Neumünster | Das Bündnis für Bürger (BFB) gehört mit einem Gesamtergebnis von 6,1 Prozent (1528 Stimmen) zu den Gewinnern der Gemeindewahl. Mit dem Ergebnis hat das BFB auch deutlich die Linkspartei (3 Prozent) hinter sich gelassen, aus der sich das BFB vor Jahren nach Querelen losgesagt hatte. Trotzdem blickte Fraktionschef Jörn Seib im Rathaus zunächst weniger euphorisch auf die Ergebnis-Projektion an der Wand.

"Zehn Prozent habe ich mir schon gewünscht", sagte er. Kurz darauf revidierte er und gab dann doch zu, dass er mit dem Ergebnis "hochzufrieden" sei: "Nach oben ist immer mehr zu holen. Aber für das erste Mal können wir wirklich stolz auf uns sein. Wir danken den 1528 Bürgern, die uns ihr Vertrauen geschenkt haben", sagte Seib. Das Ergebnis sei jetzt ein Fundament, auf dem man aufbauen könne, meinte der BFB-Chef weiter.

Seine Partei habe diesen Erfolg auch verdient. "Wir haben stark und toll gekämpft. Alle unsere Mitglieder waren hochmotiviert und viel im Einsatz. Das wurde auch von vielen Menschen an unseren Infoständen gelobt", erzählte der BFB-Mann.

Dass im Endeffekt "nur" 6,1 Prozent für seine Partei herausgesprungen sind, liege seiner Meinung nach unter anderem an der historisch niedrigen Wahlbeteiligung. "Es ist ein Desaster, dass es den großen Parteien nicht gelungen ist, mehr Wähler an die Urnen zu locken", meinte Seib. Andererseits könne er die Bürger gut verstehen. "Schuld ist die Politik, die in der Vergangenheit betrieben wurde", wetterte er und erinnerte an die Bürgerversammlung in der Stadthalle zum Thema Einkaufszentrum, "bei der man 1000 Bürger verprellt" habe.
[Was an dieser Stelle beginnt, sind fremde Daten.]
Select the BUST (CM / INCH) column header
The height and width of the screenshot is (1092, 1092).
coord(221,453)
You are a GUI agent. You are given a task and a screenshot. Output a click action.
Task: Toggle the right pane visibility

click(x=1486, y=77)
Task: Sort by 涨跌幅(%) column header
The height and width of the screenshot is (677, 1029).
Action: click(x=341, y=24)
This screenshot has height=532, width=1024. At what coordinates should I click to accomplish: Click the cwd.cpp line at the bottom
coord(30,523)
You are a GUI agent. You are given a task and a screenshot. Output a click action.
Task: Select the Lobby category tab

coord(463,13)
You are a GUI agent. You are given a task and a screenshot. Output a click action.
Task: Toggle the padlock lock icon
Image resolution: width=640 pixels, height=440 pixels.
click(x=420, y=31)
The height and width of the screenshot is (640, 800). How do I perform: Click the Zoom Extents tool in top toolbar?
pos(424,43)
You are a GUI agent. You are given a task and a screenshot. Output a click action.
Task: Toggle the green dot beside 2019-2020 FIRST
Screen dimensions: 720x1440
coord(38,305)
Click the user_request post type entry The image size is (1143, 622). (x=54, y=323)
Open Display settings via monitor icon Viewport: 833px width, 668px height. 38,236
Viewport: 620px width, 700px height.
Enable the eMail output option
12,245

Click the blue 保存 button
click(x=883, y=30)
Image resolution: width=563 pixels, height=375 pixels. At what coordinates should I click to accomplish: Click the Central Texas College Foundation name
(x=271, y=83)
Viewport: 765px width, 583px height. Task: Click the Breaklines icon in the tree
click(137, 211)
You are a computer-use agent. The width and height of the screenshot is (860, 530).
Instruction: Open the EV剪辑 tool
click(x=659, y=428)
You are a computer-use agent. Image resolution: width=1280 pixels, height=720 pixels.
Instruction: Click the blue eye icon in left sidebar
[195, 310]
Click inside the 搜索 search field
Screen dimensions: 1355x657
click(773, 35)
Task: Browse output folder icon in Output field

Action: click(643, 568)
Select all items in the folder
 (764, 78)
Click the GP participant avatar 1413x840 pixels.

Nun wolle man die Situation nach der Wahl parteiintern besprechen und darauf warten, welche Schritte die großen Parteien tun werden.

Große Enttäuschung gab es am späten Abend doch noch: Während es zunächst so aussah, dass es die NPD nicht schaffen würde, erfuhr Jörn Seib am Telefon, dass ab sofort doch ein Vertreter der umstrittenen Partei mit im Rat sitzen werde. "Ich bin sprachlos und schockiert. Das ist eine große Katastrophe für unsere Stadt", betonte Seib und konnte noch nicht sagen, wie seine Partei damit künftig umgehen werde.